Doge 320M

Doge uses Dynamic Mask Attention as sequence transformation and can use Multi-Layer Perceptron or Cross Domain Mixture of Experts as state transformation. Dynamic Mask Attention allows the Transformer to use self-attention during training and state space during inference, and Cross Domain Mixture of Experts can directly inherit the weights of Multi-Layer Perceptron for further training.

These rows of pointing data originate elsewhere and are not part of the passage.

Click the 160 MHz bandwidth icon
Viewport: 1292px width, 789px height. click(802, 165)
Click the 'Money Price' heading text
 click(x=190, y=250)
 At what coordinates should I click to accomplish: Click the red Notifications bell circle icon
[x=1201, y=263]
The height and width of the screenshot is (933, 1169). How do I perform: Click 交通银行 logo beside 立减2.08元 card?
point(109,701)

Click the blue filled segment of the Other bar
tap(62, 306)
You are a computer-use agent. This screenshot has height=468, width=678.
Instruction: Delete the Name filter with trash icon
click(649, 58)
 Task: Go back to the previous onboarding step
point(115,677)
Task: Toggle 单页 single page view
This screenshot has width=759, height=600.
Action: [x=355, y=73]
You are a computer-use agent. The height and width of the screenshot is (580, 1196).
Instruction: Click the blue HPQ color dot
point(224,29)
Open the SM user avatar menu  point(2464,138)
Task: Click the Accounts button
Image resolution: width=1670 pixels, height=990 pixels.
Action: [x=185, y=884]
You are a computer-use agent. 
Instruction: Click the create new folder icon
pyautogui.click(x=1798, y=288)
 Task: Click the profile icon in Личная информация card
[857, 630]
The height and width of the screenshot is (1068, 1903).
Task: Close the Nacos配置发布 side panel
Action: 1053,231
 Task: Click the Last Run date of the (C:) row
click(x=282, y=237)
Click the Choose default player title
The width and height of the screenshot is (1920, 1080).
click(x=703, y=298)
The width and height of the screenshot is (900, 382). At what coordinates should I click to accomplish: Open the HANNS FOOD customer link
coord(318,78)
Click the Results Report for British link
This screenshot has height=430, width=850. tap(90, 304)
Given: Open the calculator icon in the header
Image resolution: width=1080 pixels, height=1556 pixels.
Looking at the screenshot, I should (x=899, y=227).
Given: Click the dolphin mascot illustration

This model is trained by SmallDoge community, for detailed algorithm and model architecture, paper coming soon, all training details and code are available in the small-doge repository.
Uses
>>> from transformers import AutoTokenizer, AutoModelForCausalLM
>>> tokenizer = AutoTokenizer.from_pretrained("SmallDoge/Doge-320M")
>>> model = AutoModelForCausalLM.from_pretrained("SmallDoge/Doge-320M", trust_remote_code=True)
>>> inputs = tokenizer("Hey how are you doing?", return_tensors="pt")
>>> out = model.generate(**inputs, max_new_tokens=100)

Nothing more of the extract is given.